JCCNetwork.id- Direktorat Reserse Kriminal Umum Polda Metro Jaya menetapkan selebgram Woodyrman alias Mohamad Irman Ali (33) sebagai tersangka dalam kasus dugaan penganiayaan terhadap warga negara Brunei Darussalam berinisial MHF (30) yang berujung kematian. Penetapan status tersangka dilakukan setelah penyidik menggelar serangkaian pemeriksaan saksi, analisis barang bukti, serta gelar perkara.
Katimsus Subdit Resmob Polda Metro Jaya, Ipda Breggy Yesaya Imanuel, mengatakan penyidik telah mengantongi alat bukti yang cukup untuk meningkatkan status hukum MIA dari saksi menjadi tersangka. Polisi kini terus mendalami motif dan kronologi lengkap peristiwa yang terjadi di kawasan Blok M, Kebayoran Baru, Jakarta Selatan tersebut.
“Untuk terduga pelaku sudah ditetapkan sebagai tersangka,” kata Breggy di Polda Metro Jaya, Rabu (27/5/2026).
Dalam penanganan perkara ini, penyidik menerapkan Pasal 468 ayat (2) dan/atau Pasal 466 ayat (3) Kitab Undang-Undang Hukum Pidana (KUHP) terkait tindak pidana penganiayaan yang menyebabkan korban meninggal dunia. Polisi menilai unsur pidana dalam kasus tersebut telah terpenuhi berdasarkan hasil penyelidikan sementara.
“Dan untuk persangkaan pasal yang diterapkan kepada tersangka adalah 468 ayat 2 dan atau 466 ayat 3 KUHP, yang menyatakan penganiayaan berat yang menyebabkan kematian dan atau penganiayaan biasa yang menyebabkan kematian,” ujarnya.
Breggy menjelaskan, pasal yang dikenakan berkaitan dengan dugaan penganiayaan berat yang mengakibatkan kematian maupun penganiayaan biasa yang berujung hilangnya nyawa seseorang. Ancaman hukuman dalam perkara tersebut cukup berat mengingat korban meninggal dunia setelah sempat menjalani perawatan intensif.
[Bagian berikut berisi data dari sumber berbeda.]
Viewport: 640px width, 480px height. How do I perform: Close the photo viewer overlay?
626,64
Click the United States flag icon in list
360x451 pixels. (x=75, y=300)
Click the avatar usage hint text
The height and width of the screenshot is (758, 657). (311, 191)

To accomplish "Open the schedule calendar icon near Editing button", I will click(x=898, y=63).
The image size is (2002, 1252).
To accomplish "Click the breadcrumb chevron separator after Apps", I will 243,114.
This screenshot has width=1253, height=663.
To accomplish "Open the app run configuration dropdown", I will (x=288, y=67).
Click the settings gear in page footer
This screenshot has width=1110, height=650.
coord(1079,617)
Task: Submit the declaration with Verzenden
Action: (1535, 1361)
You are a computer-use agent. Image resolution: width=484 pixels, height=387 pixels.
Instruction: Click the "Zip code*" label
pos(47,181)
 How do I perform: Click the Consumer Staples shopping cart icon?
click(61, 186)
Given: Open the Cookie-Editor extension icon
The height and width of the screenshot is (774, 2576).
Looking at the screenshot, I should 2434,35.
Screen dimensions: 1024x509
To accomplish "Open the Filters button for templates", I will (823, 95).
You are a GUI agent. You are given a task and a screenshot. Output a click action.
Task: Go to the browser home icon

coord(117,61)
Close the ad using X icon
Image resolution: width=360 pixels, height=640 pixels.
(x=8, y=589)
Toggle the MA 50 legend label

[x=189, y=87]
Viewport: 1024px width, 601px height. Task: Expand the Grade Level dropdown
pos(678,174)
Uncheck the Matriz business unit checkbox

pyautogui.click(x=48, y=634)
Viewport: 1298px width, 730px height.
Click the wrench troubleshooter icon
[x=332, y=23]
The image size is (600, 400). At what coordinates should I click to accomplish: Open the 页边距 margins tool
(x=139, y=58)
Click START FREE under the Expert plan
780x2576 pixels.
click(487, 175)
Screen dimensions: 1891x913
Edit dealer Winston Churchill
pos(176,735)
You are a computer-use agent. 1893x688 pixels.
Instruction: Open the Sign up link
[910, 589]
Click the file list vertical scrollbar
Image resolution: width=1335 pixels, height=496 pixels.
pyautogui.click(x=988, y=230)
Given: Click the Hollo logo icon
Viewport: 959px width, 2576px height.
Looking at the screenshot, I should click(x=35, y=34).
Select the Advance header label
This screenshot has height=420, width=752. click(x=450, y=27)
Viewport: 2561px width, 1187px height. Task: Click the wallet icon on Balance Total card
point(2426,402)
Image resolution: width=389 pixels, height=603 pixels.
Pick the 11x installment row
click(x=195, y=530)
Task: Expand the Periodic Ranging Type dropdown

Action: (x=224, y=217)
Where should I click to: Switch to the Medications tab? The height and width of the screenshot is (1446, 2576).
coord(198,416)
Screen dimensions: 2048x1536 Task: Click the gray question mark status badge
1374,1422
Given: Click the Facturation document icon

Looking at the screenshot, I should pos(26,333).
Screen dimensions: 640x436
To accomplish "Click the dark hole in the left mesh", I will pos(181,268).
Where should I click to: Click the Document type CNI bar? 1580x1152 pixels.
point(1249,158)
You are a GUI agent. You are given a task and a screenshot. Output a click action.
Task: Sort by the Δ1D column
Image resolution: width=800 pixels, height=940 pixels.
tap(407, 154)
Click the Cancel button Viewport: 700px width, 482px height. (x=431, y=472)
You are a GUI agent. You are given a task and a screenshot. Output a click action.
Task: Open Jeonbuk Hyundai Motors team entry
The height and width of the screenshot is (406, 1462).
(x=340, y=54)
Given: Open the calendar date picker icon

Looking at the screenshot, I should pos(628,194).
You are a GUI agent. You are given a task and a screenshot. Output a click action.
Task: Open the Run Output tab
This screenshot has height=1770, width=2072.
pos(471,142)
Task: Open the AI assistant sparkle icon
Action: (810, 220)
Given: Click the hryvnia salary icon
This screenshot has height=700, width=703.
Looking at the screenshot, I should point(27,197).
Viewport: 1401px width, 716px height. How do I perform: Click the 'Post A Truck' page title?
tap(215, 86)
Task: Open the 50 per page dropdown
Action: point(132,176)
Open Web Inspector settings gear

Kasus ini bermula dari keributan yang terjadi di kawasan Blok M Hub, Melawai, Kebayoran Baru, Jakarta Selatan, pada Rabu dini hari, 6 Mei 2026. Insiden tersebut sempat menjadi perhatian publik setelah rekaman video pertengkaran antara korban dan pelaku viral di media sosial.
Dalam video yang beredar luas, korban terlihat terlibat cekcok dengan pelaku di area jalanan. Situasi kemudian memanas hingga korban terjatuh dan terkapar. Berdasarkan dugaan awal penyidik, korban mengalami luka serius setelah dipukul menggunakan paper bag yang di dalamnya terdapat botol kaca.
Sejumlah warga dan pengunjung di sekitar lokasi sempat berupaya memberikan pertolongan sebelum korban dilarikan ke Rumah Sakit Pusat Pertamina (RSPP), Jakarta Selatan. Selama beberapa hari, korban menjalani penanganan medis secara intensif akibat luka yang dialaminya.
Namun kondisi korban terus memburuk hingga akhirnya dinyatakan meninggal dunia pada 16 Mei 2026. Kematian MHF kemudian mendorong polisi meningkatkan penanganan kasus ke tahap penyidikan mendalam untuk mengungkap pihak yang bertanggung jawab.
Setelah melakukan penelusuran dan pemeriksaan terhadap sejumlah saksi, polisi akhirnya menangkap MIA di kawasan Kebayoran Lama, Jakarta Selatan, pada Senin dini hari, 25 Mei 2026. Penangkapan dilakukan oleh tim gabungan Subdit Resmob Polda Metro Jaya tanpa perlawanan.
Saat ini tersangka telah ditahan guna menjalani proses hukum lebih lanjut. Penyidik juga masih mendalami kemungkinan adanya faktor lain yang memicu keributan antara korban dan tersangka sebelum aksi penganiayaan terjadi.
Kasus tersebut turut menjadi sorotan publik karena melibatkan figur media sosial serta warga negara asing. Polda Metro Jaya memastikan proses penyidikan akan dilakukan secara profesional dan transparan hingga berkas perkara dilimpahkan ke kejaksaan.